Le Associazioni dei pazienti per l'impiego responsabile dei biosimilari



Potrebbero far risparmiare fino al 25 per cento della spesa per molti medicinali ma, come succedeva qualche anno fa per i farmaci generici o equivalenti, si stenta ancora ad accoglierli a pieno diritto. Stiamo parlando dei farmaci "biosimilari" ovvero di quei medicinali biotech "similari" al prodotto originale biotecnologico il cui brevetto è scaduto consentendo così alle aziende del settore di produrre una replica fedele al principio attivo e ai dosaggi e con efficacia analoga all'originale.

Per dissipare i dubbi degli operatori sanitari e dei pazienti, due associazioni di pazienti - l'associazione Donne in Rete, impegnata nella tutela della salute della donna e l'associazione Amici (Associazione nazionale per le malattie croniche dell'intestino), che riunisce pazienti affetti dal morbo di Crohn e Colite ulcerosa, si sono fatte promotrici di un Manifesto per una diffusione responsabile e attenta dei biosimilari che favoriscano la libertà di scelta del farmaco da parte del medico, la corretta informazione ai pazienti e la realizzazione di risparmi per il Servizio sanitario nazionale da reinvestire in ricerca e servizi.

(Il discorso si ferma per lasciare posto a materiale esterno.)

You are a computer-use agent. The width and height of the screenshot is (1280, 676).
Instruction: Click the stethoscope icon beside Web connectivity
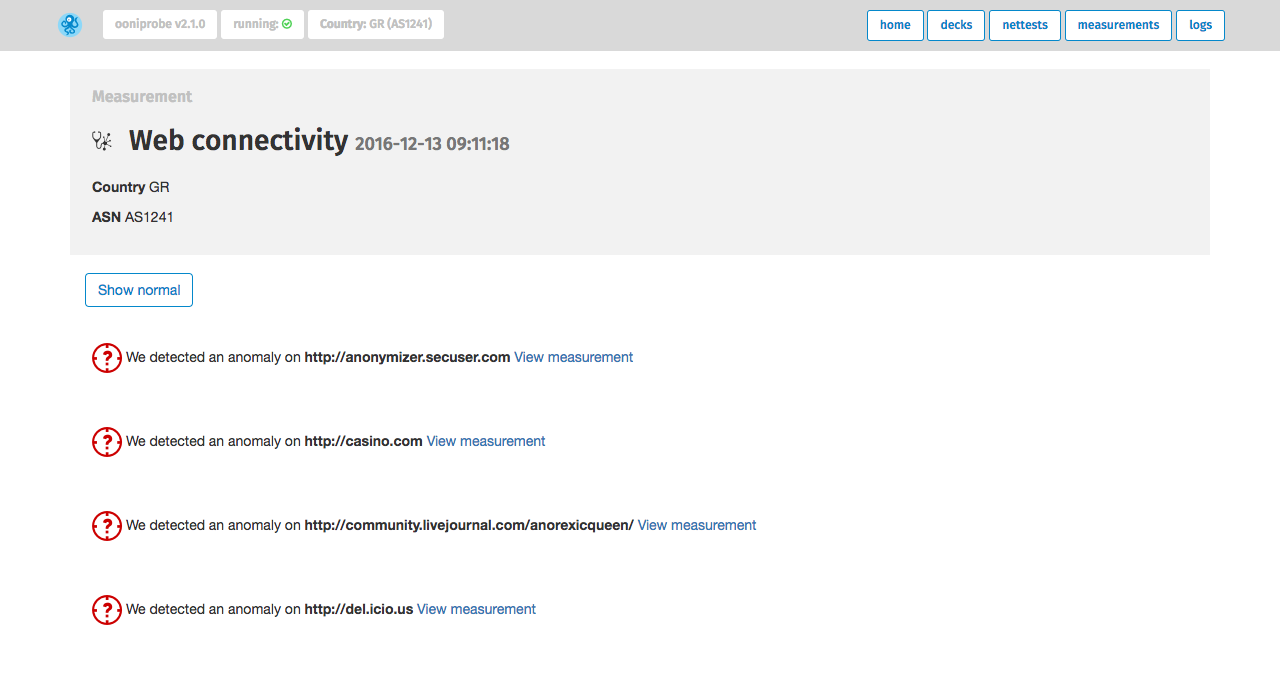[102, 141]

Per farlo, le due associazioni propongono che la politica Nazionale riguardo i farmaci biosimilari:
a. Informi in modo imparziale tutti i soggetti interessati: medici, pazienti, professionisti sanitari ed autorità governative che sovraintendono alla politica sanitaria;
b. Promuova e mantenga la concorrenza nel mercato farmaceutico incentivando un adeguato uso precoce dei farmaci biosimilari in combinazione con politiche di prezzi sostenibili;
c. Raccolga e pubblichi dati clinici basati sull'evidenza dimostrata nelle reali condizioni d'impiego per rafforzare la fiducia verso la sicurezza e l'efficacia;
d. Realizzi procedure di acquisto trasparenti e condivise tra Asl, Medici, Pazienti;
e. Persegua processi decisionali chiari ed efficienti che non ritardino la disponibilità dei farmaci biosimilari sul mercato.

Inoltre, le due associazioni chiedono che venga istituito un "Fondo di premialità" per quei dipartimenti clinici autorizzati all'uso del biologico, generato dalla riduzione dei costi favorita dalla presente e prossima commercializzazione di farmaci biologici. Finalità del fondo erogato dalle Regioni è quella di poter far fronte alle esigenze di reparto che spazino dall'aggiornamento fino ad eventuali borse di studio, perseguendo parallelamente l'intendimento di risparmio. Il fondo viene generato dal risparmio (da calcolare rispetto alla spesa dell'anno precedente alla sua istituzione) e non costituisce quindi voce di spesa per la Regione. In sintesi, soddisfa tanto le esigenze regionali quanto quelle del clinico e del paziente.